## Work item
Quote the following lines verbatim, from the first to the last, with no changes.

## Data to examine
==*==

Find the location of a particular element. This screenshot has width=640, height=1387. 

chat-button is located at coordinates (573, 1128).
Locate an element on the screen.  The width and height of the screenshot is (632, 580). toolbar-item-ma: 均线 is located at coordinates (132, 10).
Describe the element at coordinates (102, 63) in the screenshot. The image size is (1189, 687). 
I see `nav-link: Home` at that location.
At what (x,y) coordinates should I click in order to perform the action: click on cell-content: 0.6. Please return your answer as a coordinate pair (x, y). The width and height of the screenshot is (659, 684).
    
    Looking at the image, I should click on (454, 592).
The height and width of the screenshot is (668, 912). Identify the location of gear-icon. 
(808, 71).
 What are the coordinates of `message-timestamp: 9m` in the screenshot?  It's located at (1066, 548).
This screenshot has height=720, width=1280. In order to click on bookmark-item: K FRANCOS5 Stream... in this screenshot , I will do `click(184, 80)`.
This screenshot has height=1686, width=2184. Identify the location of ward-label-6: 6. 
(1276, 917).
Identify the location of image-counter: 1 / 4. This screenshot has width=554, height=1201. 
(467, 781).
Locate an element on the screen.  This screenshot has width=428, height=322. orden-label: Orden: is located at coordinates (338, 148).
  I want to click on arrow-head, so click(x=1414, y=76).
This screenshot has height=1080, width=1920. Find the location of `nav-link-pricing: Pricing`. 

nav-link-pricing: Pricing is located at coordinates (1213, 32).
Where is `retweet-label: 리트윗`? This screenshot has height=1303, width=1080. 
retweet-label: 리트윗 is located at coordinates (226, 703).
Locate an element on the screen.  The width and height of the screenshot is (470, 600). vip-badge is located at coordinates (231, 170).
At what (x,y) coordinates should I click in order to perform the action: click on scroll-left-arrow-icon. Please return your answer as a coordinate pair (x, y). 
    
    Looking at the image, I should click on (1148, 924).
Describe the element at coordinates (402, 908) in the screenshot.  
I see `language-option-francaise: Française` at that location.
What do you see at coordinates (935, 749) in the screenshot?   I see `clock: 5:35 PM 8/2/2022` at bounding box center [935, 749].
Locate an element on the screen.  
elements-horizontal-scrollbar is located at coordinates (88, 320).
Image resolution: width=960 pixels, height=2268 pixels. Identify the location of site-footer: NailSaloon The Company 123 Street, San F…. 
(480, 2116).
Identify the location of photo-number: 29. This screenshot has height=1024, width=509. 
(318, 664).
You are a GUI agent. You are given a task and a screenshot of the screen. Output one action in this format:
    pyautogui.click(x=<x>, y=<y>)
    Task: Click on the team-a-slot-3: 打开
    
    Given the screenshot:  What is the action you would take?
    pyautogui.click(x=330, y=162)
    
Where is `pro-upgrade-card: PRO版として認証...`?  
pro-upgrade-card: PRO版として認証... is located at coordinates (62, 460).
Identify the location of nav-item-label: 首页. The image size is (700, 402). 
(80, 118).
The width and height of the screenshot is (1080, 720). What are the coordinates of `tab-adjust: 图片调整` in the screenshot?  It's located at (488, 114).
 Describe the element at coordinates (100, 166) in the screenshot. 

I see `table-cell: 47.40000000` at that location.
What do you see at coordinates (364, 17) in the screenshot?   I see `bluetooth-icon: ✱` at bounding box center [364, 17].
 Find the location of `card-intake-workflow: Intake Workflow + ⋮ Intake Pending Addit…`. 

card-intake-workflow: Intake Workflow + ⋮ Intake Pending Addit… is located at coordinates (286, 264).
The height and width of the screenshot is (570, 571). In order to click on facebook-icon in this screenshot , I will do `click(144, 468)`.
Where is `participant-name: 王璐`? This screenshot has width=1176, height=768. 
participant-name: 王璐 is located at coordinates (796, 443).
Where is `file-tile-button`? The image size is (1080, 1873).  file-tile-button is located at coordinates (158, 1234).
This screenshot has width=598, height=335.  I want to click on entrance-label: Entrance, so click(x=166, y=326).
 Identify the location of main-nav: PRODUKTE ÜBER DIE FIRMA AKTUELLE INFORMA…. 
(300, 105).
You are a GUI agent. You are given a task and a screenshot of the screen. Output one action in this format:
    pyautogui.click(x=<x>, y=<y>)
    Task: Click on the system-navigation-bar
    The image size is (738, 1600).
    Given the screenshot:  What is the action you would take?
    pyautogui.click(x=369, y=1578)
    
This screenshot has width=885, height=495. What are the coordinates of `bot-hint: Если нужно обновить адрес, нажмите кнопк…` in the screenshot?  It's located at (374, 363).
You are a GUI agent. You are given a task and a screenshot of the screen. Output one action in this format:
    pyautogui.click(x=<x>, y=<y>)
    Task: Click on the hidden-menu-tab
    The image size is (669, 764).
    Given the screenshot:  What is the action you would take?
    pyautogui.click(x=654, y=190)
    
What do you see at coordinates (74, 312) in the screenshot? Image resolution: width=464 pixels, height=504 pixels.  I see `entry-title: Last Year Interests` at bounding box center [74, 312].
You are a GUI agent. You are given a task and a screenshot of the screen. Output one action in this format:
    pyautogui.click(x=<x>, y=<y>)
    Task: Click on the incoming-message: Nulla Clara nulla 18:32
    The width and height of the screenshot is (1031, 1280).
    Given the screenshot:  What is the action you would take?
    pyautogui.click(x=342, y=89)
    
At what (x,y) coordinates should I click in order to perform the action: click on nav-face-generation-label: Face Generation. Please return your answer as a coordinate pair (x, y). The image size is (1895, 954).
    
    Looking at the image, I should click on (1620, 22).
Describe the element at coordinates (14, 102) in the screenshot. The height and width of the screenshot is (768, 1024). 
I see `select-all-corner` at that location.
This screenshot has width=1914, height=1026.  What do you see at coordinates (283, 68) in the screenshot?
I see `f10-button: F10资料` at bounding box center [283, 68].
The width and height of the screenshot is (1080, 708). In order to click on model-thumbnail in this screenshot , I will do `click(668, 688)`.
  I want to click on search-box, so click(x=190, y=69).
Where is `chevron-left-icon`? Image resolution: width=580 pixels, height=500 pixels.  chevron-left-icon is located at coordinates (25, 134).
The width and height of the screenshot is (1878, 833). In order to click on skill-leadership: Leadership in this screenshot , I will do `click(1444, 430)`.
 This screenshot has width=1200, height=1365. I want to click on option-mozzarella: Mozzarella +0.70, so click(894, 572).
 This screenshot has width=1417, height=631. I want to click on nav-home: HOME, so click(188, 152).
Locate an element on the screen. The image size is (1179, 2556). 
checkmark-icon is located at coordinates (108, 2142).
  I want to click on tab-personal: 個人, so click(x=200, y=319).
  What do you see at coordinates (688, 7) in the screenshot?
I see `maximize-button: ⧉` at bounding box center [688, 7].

==*==

## Output for this exercise
Find the location of a particular element. This screenshot has width=640, height=1387. 

chat-button is located at coordinates (573, 1128).
Locate an element on the screen.  The width and height of the screenshot is (632, 580). toolbar-item-ma: 均线 is located at coordinates (132, 10).
Describe the element at coordinates (102, 63) in the screenshot. The image size is (1189, 687). 
I see `nav-link: Home` at that location.
At what (x,y) coordinates should I click in order to perform the action: click on cell-content: 0.6. Please return your answer as a coordinate pair (x, y). The width and height of the screenshot is (659, 684).
    
    Looking at the image, I should click on (454, 592).
The height and width of the screenshot is (668, 912). Identify the location of gear-icon. 
(808, 71).
 What are the coordinates of `message-timestamp: 9m` in the screenshot?  It's located at (1066, 548).
This screenshot has height=720, width=1280. In order to click on bookmark-item: K FRANCOS5 Stream... in this screenshot , I will do `click(184, 80)`.
This screenshot has height=1686, width=2184. Identify the location of ward-label-6: 6. 
(1276, 917).
Identify the location of image-counter: 1 / 4. This screenshot has width=554, height=1201. 
(467, 781).
Locate an element on the screen.  This screenshot has width=428, height=322. orden-label: Orden: is located at coordinates (338, 148).
  I want to click on arrow-head, so click(x=1414, y=76).
This screenshot has height=1080, width=1920. Find the location of `nav-link-pricing: Pricing`. 

nav-link-pricing: Pricing is located at coordinates (1213, 32).
Where is `retweet-label: 리트윗`? This screenshot has height=1303, width=1080. 
retweet-label: 리트윗 is located at coordinates (226, 703).
Locate an element on the screen.  The width and height of the screenshot is (470, 600). vip-badge is located at coordinates (231, 170).
At what (x,y) coordinates should I click in order to perform the action: click on scroll-left-arrow-icon. Please return your answer as a coordinate pair (x, y). 
    
    Looking at the image, I should click on (1148, 924).
Describe the element at coordinates (402, 908) in the screenshot.  
I see `language-option-francaise: Française` at that location.
What do you see at coordinates (935, 749) in the screenshot?   I see `clock: 5:35 PM 8/2/2022` at bounding box center [935, 749].
Locate an element on the screen.  
elements-horizontal-scrollbar is located at coordinates (88, 320).
Image resolution: width=960 pixels, height=2268 pixels. Identify the location of site-footer: NailSaloon The Company 123 Street, San F…. 
(480, 2116).
Identify the location of photo-number: 29. This screenshot has height=1024, width=509. 
(318, 664).
You are a GUI agent. You are given a task and a screenshot of the screen. Output one action in this format:
    pyautogui.click(x=<x>, y=<y>)
    Task: Click on the team-a-slot-3: 打开
    
    Given the screenshot:  What is the action you would take?
    pyautogui.click(x=330, y=162)
    
Where is `pro-upgrade-card: PRO版として認証...`?  
pro-upgrade-card: PRO版として認証... is located at coordinates (62, 460).
Identify the location of nav-item-label: 首页. The image size is (700, 402). 
(80, 118).
The width and height of the screenshot is (1080, 720). What are the coordinates of `tab-adjust: 图片调整` in the screenshot?  It's located at (488, 114).
 Describe the element at coordinates (100, 166) in the screenshot. 

I see `table-cell: 47.40000000` at that location.
What do you see at coordinates (364, 17) in the screenshot?   I see `bluetooth-icon: ✱` at bounding box center [364, 17].
 Find the location of `card-intake-workflow: Intake Workflow + ⋮ Intake Pending Addit…`. 

card-intake-workflow: Intake Workflow + ⋮ Intake Pending Addit… is located at coordinates (286, 264).
The height and width of the screenshot is (570, 571). In order to click on facebook-icon in this screenshot , I will do `click(144, 468)`.
Where is `participant-name: 王璐`? This screenshot has width=1176, height=768. 
participant-name: 王璐 is located at coordinates (796, 443).
Where is `file-tile-button`? The image size is (1080, 1873).  file-tile-button is located at coordinates (158, 1234).
This screenshot has width=598, height=335.  I want to click on entrance-label: Entrance, so click(x=166, y=326).
 Identify the location of main-nav: PRODUKTE ÜBER DIE FIRMA AKTUELLE INFORMA…. 
(300, 105).
You are a GUI agent. You are given a task and a screenshot of the screen. Output one action in this format:
    pyautogui.click(x=<x>, y=<y>)
    Task: Click on the system-navigation-bar
    The image size is (738, 1600).
    Given the screenshot:  What is the action you would take?
    pyautogui.click(x=369, y=1578)
    
This screenshot has width=885, height=495. What are the coordinates of `bot-hint: Если нужно обновить адрес, нажмите кнопк…` in the screenshot?  It's located at (374, 363).
You are a GUI agent. You are given a task and a screenshot of the screen. Output one action in this format:
    pyautogui.click(x=<x>, y=<y>)
    Task: Click on the hidden-menu-tab
    The image size is (669, 764).
    Given the screenshot:  What is the action you would take?
    pyautogui.click(x=654, y=190)
    
What do you see at coordinates (74, 312) in the screenshot? Image resolution: width=464 pixels, height=504 pixels.  I see `entry-title: Last Year Interests` at bounding box center [74, 312].
You are a GUI agent. You are given a task and a screenshot of the screen. Output one action in this format:
    pyautogui.click(x=<x>, y=<y>)
    Task: Click on the incoming-message: Nulla Clara nulla 18:32
    The width and height of the screenshot is (1031, 1280).
    Given the screenshot:  What is the action you would take?
    pyautogui.click(x=342, y=89)
    
At what (x,y) coordinates should I click in order to perform the action: click on nav-face-generation-label: Face Generation. Please return your answer as a coordinate pair (x, y). The image size is (1895, 954).
    
    Looking at the image, I should click on (1620, 22).
Describe the element at coordinates (14, 102) in the screenshot. The height and width of the screenshot is (768, 1024). 
I see `select-all-corner` at that location.
This screenshot has width=1914, height=1026.  What do you see at coordinates (283, 68) in the screenshot?
I see `f10-button: F10资料` at bounding box center [283, 68].
The width and height of the screenshot is (1080, 708). In order to click on model-thumbnail in this screenshot , I will do `click(668, 688)`.
  I want to click on search-box, so click(x=190, y=69).
Where is `chevron-left-icon`? Image resolution: width=580 pixels, height=500 pixels.  chevron-left-icon is located at coordinates (25, 134).
The width and height of the screenshot is (1878, 833). In order to click on skill-leadership: Leadership in this screenshot , I will do `click(1444, 430)`.
 This screenshot has width=1200, height=1365. I want to click on option-mozzarella: Mozzarella +0.70, so click(894, 572).
 This screenshot has width=1417, height=631. I want to click on nav-home: HOME, so click(188, 152).
Locate an element on the screen. The image size is (1179, 2556). 
checkmark-icon is located at coordinates (108, 2142).
  I want to click on tab-personal: 個人, so click(x=200, y=319).
  What do you see at coordinates (688, 7) in the screenshot?
I see `maximize-button: ⧉` at bounding box center [688, 7].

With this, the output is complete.